What does Ukraine offer?
In a move aligned with tightening anti-Russian sanctions, Kyiv put forward a plan to halt gas deliveries from the Russian Federation to Europe via routes that bypass the Ukrainian gas transport system. The proposal appeared on the official website associated with the Ukrainian presidency.
“We propose sanctions that would suspend all Russian-controlled pipeline paths currently able to deliver Russian natural gas to the European market, with the exception of flows routed through the Ukrainian gas transport system,” the document stated.

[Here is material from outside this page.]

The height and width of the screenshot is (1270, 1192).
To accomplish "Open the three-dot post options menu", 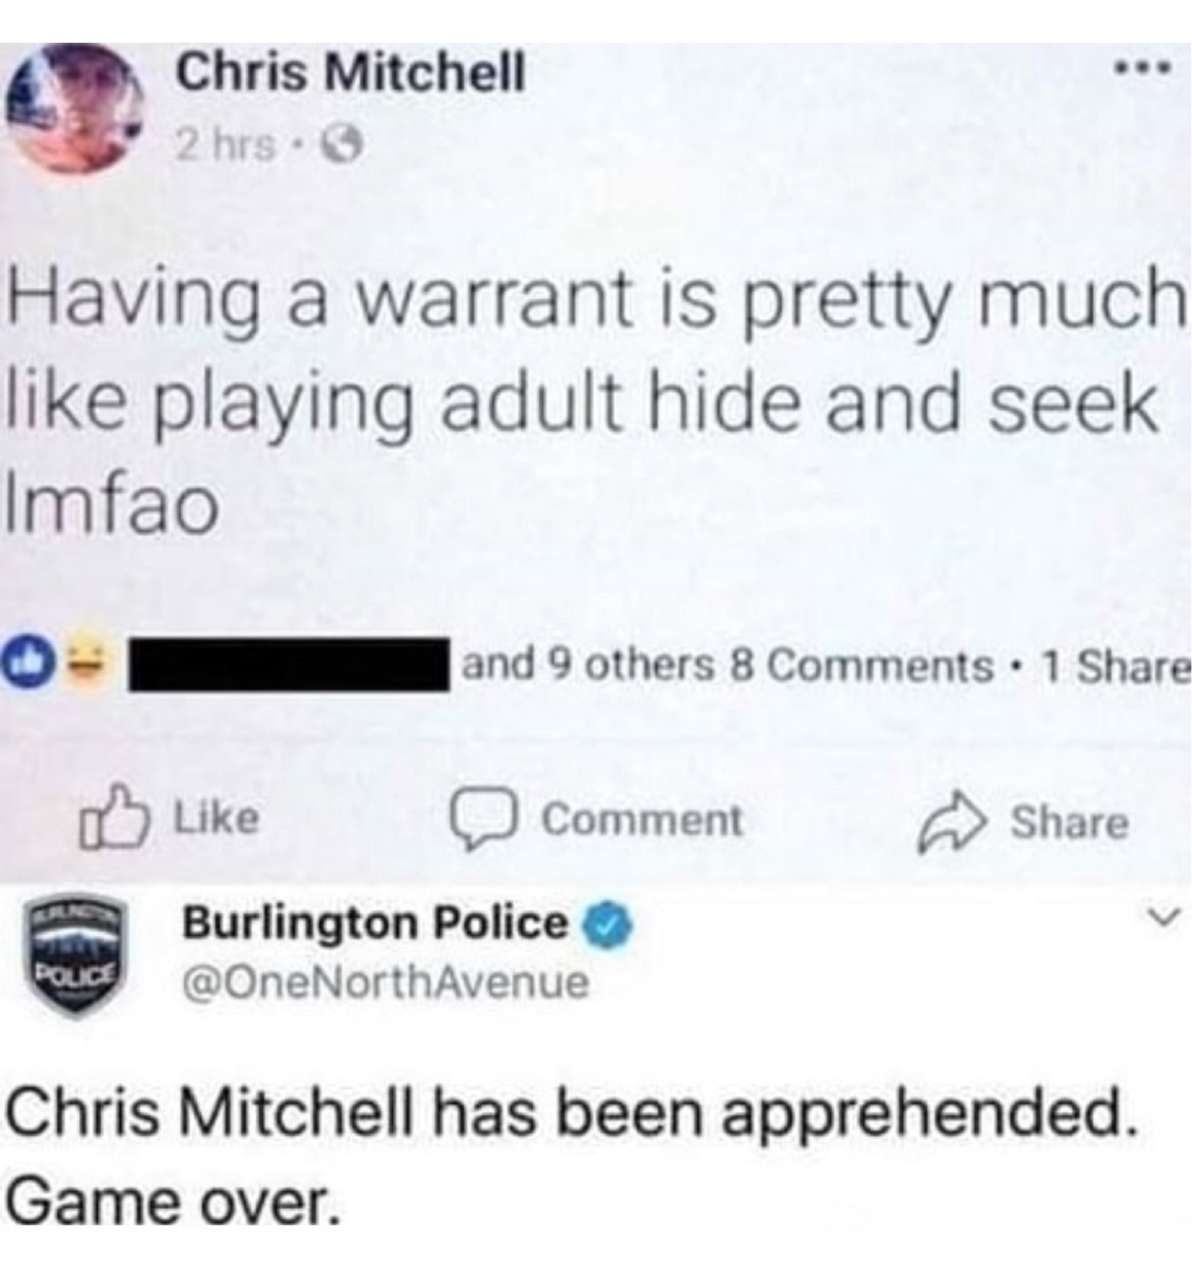I will click(x=1143, y=67).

The initiative was crafted by an international working group led by Andriy Yermak, head of the Office of the President of Ukraine, and Michael McFaul, the former U.S. ambassador to Russia.
According to the Yermak-McFaul Commission, acceptance of the plan would effectively end the use of the Turkish Stream corridor. The commission also urged Japan and South Korea, which have limited purchases of Russia’s energy resources in recent years, to fully discontinue these imports. Additionally, Kyiv proposed banning the export of Russian liquefied natural gas. (Source: official Ukrainian presidency communications)
What does this mean
By March 2022, several gas routes carried Russian gas to Europe. The Nord Stream pipeline delivered gas directly under the Baltic Sea to Germany, while the Yamal-Europe route carried gas via Belarus to Poland and onward to Germany. Gas also moved through Ukraine’s gas transport system to reach Slovakia, and two Turkish lines—Blue Stream and Turkish Stream—funneled gas to Southern and Southeastern European nations in transit. (Source: historical energy routes mapping)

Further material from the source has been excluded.